● Assignment: Using the records below, quote only the span that opens with the line containing "Open 網路 in the sidebar" and closes with the line containing "321x165 pixels.", exactly and inclusively.

Saved entries:
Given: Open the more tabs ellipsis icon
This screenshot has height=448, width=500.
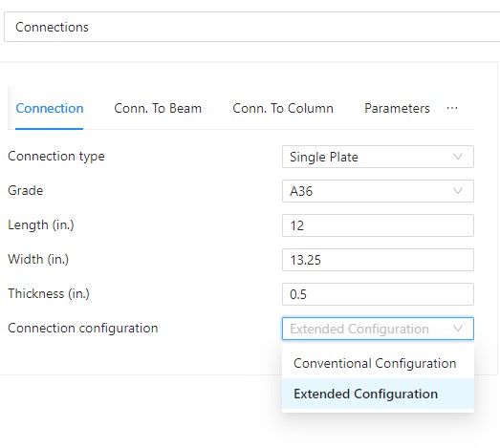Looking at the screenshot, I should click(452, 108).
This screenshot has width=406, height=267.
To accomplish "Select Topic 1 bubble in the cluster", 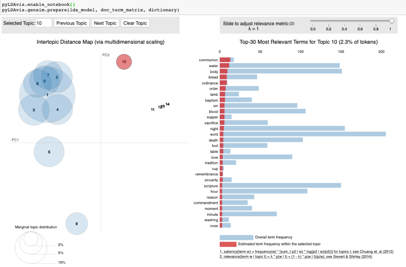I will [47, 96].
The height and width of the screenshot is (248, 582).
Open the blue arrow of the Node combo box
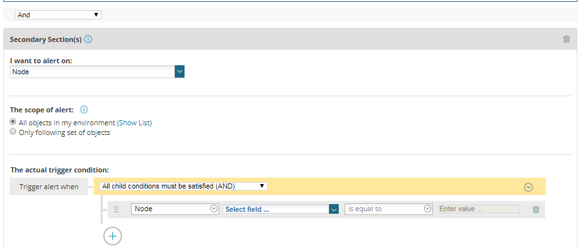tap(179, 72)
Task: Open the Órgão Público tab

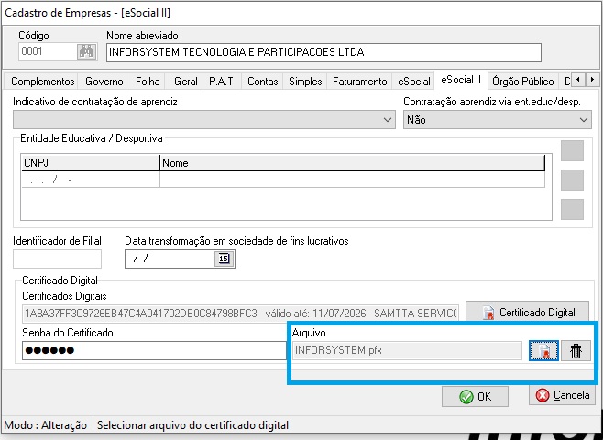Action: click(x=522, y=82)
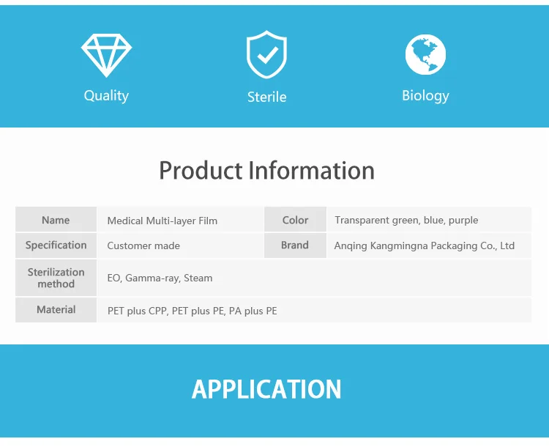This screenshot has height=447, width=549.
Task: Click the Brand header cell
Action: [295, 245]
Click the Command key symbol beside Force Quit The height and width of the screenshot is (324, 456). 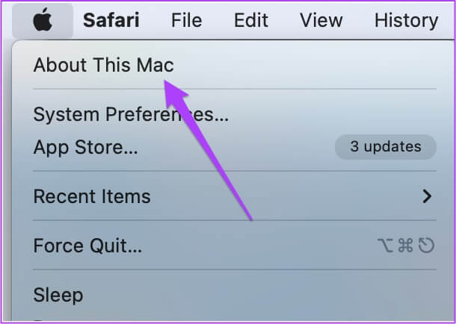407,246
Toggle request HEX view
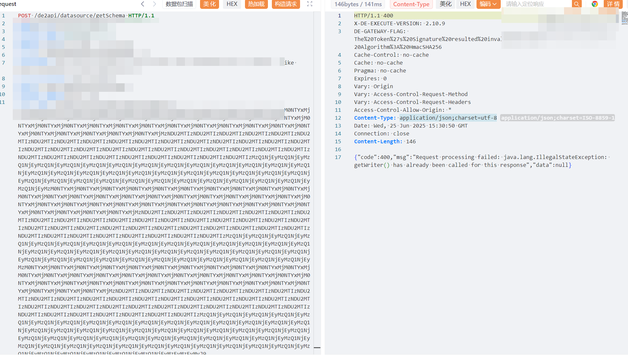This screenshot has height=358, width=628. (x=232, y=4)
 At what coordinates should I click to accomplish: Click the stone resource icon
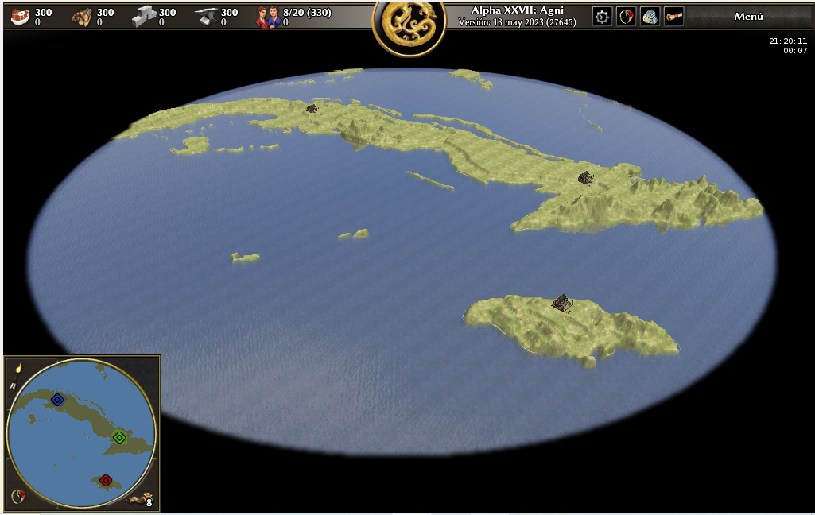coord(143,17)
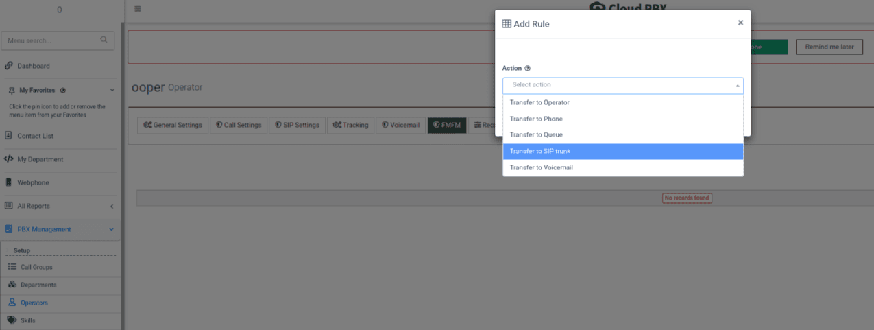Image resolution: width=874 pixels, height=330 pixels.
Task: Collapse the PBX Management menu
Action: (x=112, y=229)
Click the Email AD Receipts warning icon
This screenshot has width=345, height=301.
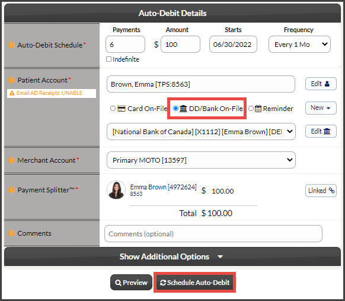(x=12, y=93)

==

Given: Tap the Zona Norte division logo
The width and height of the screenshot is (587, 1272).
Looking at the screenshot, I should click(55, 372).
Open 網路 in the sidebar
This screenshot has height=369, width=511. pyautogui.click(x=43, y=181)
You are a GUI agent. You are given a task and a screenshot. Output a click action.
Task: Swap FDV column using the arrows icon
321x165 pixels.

● Problem solution:
Open 網路 in the sidebar
This screenshot has height=369, width=511. pyautogui.click(x=43, y=181)
You are a GUI agent. You are given a task and a screenshot. Output a click action.
Task: Swap FDV column using the arrows icon
321x165 pixels.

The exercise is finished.